This article is part of the digital exhibit Brass City/Grass Roots: The Persistence of Farming in Waterbury, Connecticut. Use the arrows at the bottom of the page to navigate to other parts of the exhibit.
Deciphering the Landscape Today
There are many remnants of Waterbury’s farming heritage. Some are easy to spot; others are harder. Here is one example:
Driving through Waterbury, you have probably passed this stone arch at the corner of Manor Avenue and Wolcott Street dozens of times without knowing that it is a remnant of the border of a 19th century Waterbury farm carved by the farmer himself. Hobart Victory Welton (1811-1895) was a member of one of Waterbury’s oldest families. Welton was not just a farmer but also a city engineer, a politician, a brass industry entrepreneur, and a wood and stone carver. Welton’s farm lay between Wolcott Street and Meriden Road. Other Welton family properties were scattered throughout Waterbury.
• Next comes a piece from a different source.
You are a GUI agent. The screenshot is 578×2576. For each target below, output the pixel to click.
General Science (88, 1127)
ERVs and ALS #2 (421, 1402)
“As we look to the future we are trying to connect people to what was and what could be again. What was the norm forty and fifty years ago seems almost innovative now, but it really is our history coming to life and that is what this exhibit is teaching people.”
—Sue Pronovost, Executive Director of Brass City Harvest
But, of course, the story doesn’t end there. Independent local farming has never entirely died in Waterbury; a few people, particularly in the Buck’s Hill area of the city, continue to keep animals. Laws such as Connecticut’s Public Act 490, instituted in 1963 to tax farmland by its use value rather than by its development or market value, have eased the soaring tax burden on farmers and provided encouragement to pockets of people to keep farming or start farms. In Waterbury, local laws permit residents to keep some farm animals if they have at least one acre of property. Self-described hobby farmers—such as Susan Kather of Buck’s Hill—have kept horses, poultry, rabbits, and goats, while working other jobs to earn a living. Slightly south of Buck’s Hill, members of the Becce family still grow produce and raise animals.
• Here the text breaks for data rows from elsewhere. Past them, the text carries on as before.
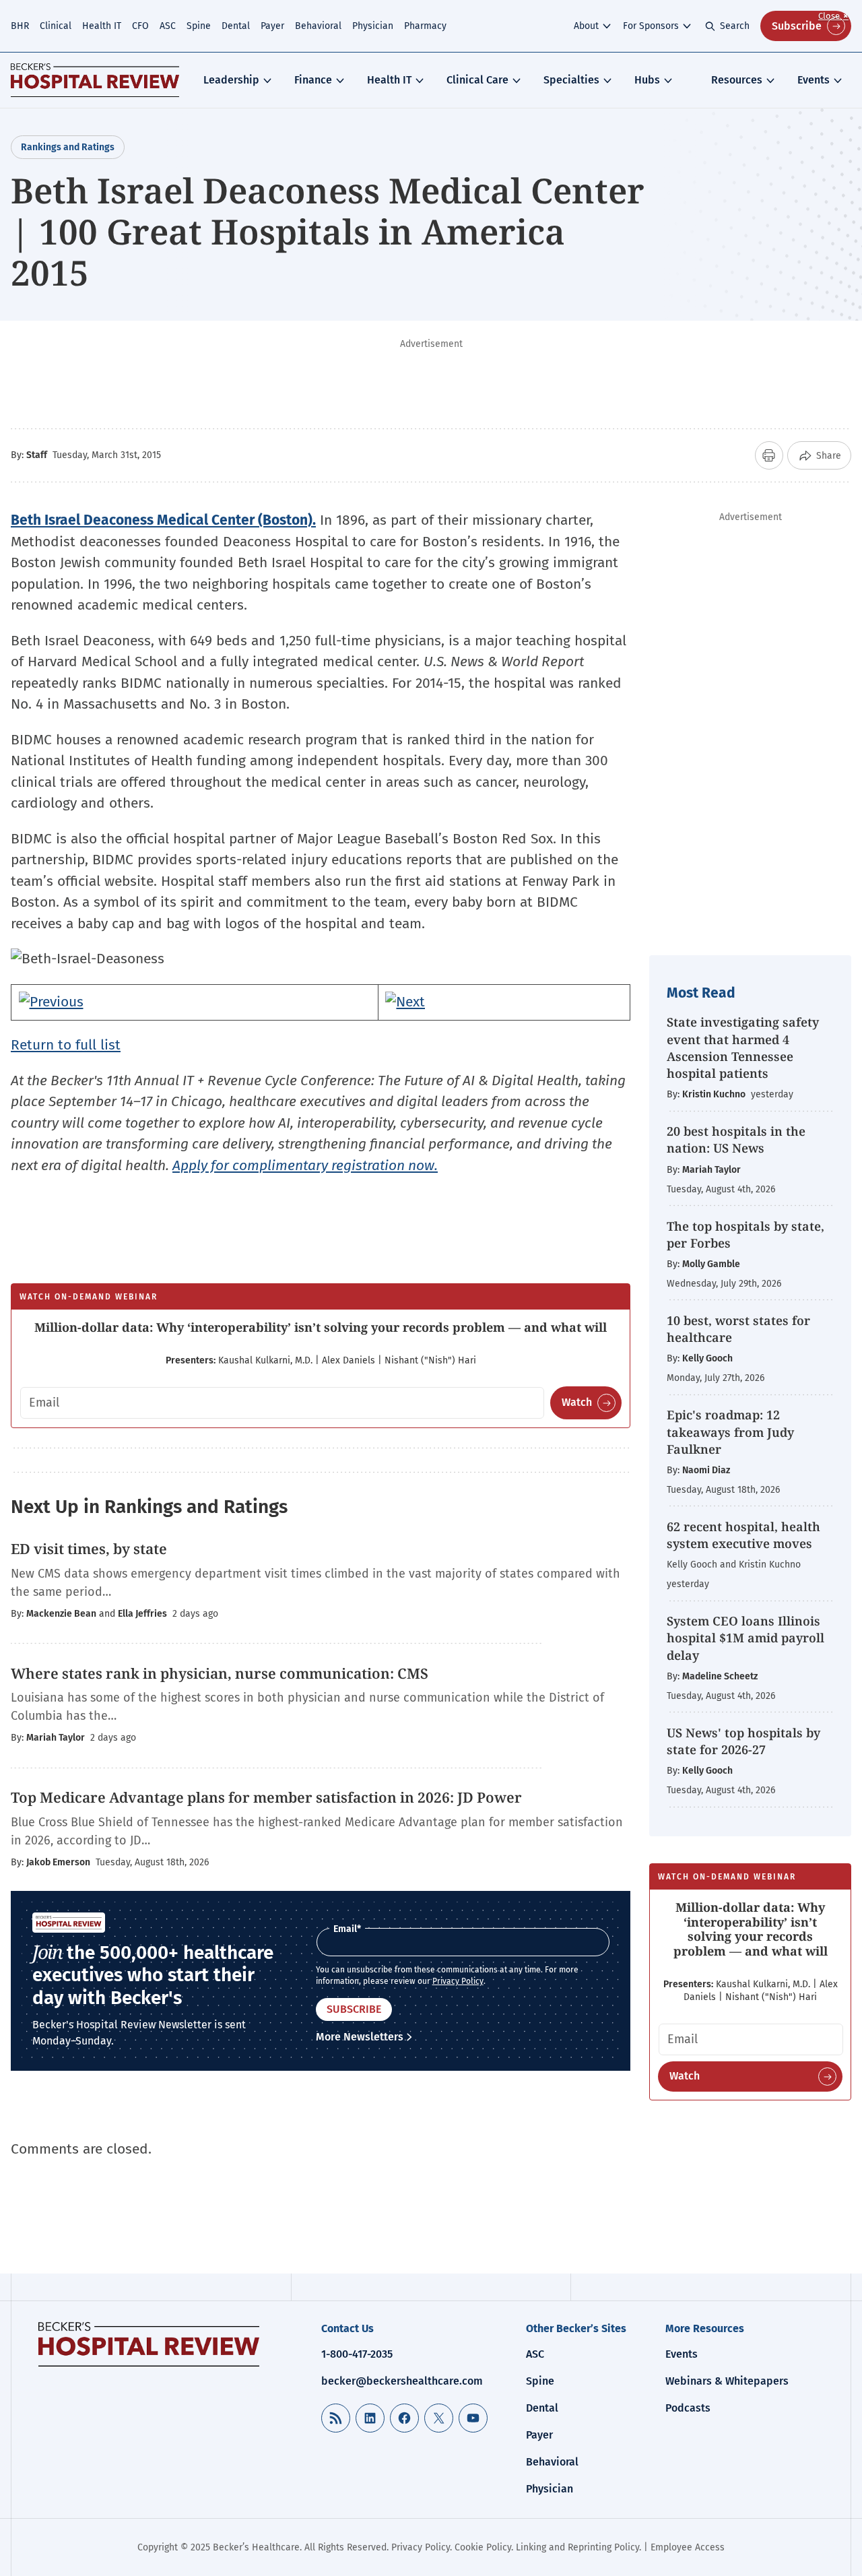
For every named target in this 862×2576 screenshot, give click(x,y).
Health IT (101, 26)
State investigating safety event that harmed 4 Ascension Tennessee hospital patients (743, 1047)
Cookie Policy (483, 2547)
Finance (313, 79)
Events (813, 79)
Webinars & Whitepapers (727, 2381)
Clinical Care (477, 79)
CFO (140, 26)
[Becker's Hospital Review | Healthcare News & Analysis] (95, 80)
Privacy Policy (458, 1981)
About (586, 26)
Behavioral (318, 26)
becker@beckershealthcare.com (402, 2381)
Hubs (647, 79)
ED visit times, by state (89, 1548)
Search (735, 26)
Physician (372, 26)
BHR (20, 26)
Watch (577, 1402)
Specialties (571, 79)
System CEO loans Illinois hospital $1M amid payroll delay (745, 1638)
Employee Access (688, 2547)
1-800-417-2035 (357, 2354)
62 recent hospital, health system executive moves (743, 1534)
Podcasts (687, 2408)
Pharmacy (425, 26)
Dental (236, 26)
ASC (168, 26)
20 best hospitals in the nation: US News (736, 1139)
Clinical (55, 26)
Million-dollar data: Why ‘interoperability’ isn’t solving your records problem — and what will (320, 1327)
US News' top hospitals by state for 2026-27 (743, 1741)
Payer (272, 26)
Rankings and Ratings (67, 147)
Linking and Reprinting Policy (577, 2547)
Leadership (231, 79)
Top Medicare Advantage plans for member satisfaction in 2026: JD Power (266, 1797)
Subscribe (797, 26)
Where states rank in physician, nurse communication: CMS (221, 1673)
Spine (199, 26)
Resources (736, 79)
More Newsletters (359, 2036)
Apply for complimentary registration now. (305, 1165)
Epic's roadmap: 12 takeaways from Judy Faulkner (730, 1431)
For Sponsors (651, 26)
In recent decades, many have begun to question both the health and the environmental costs of corporate food production and of trucking food in from long distances, and to reconsider the benefits of locally grown food. From the 1980s to the present, community gardens and farmers’ markets have popped up from time to time on vacant lots in urban neighborhoods, often sponsored by neighborhood activists in conjunction with local community organizations such as Brass City Harvest, Neighborhood Housing Services of Waterbury, and the Osher Lifelong Learning Institute at the University of Connecticut’s Waterbury campus.
Recent federal and state legislation and assistance from the Connecticut Department of Agriculture has strengthened and sustained such initiatives. Waterbury’s Brass City Harvest (BCH), founded in 2007, is a nonprofit organization that pioneered models of sustainable food production for and by city residents through community gardens, greenhouses, farmers’ markets and, most recently, a mobile produce truck and a food hub where community cooking classes are held. Produce raised by BCH is turned into pies, jams, and other products, and area farmers can package their goods in a sterile, commercial kitchen. BCH is especially focused on serving populations such as those eligible for WIC (The Special Supplemental Nutrition Program for Women, Infants, and Children) and low-income seniors, all of whom can trade coupons for fresh fruits and vegetables. Such efforts to bring back agriculture not only feed local people with thousands of pounds of locally grown produce; they also teach children and youth to work to raise their own healthy food, to interact with nature, and to pool their skills and talents as farm families used to do. Urban farming and food processing has the potential to revitalize neighborhoods and to create local jobs just as it did in the past. It often dovetails with the desires of local residents (many of whom are either immigrants or migrants from places where farming and gardening are still practiced) or longtime residents old enough to remember Waterbury’s past of local food production.
To be successful, those working or interested in modern local food production would do well to draw upon lessons from the past as well as the crises of the present. Might it make sense, in the wake of the departure of most of the city’s brass factories, to consider a revival of the large-scale food production sector once so robust in Waterbury? Consider the example of Ideal Fish, selling 120 tons of ecologically raised branzino fish a year to restaurants and consumers and repurposing fish waste as fertilizer—all done in an East End building that was once part of the Waterbury Button Company. Local entrepreneurs are also involved in olive oil production and have tried to cultivate mushrooms in other industrial areas of the city.
Would it be feasible to have the local government as involved as it once was in making it possible for local food cultivators to process and market their products? Could or would the city encourage enterprising locals to start and sustain their own local food operations? What role can active and informed residents play in the re-greening of Waterbury?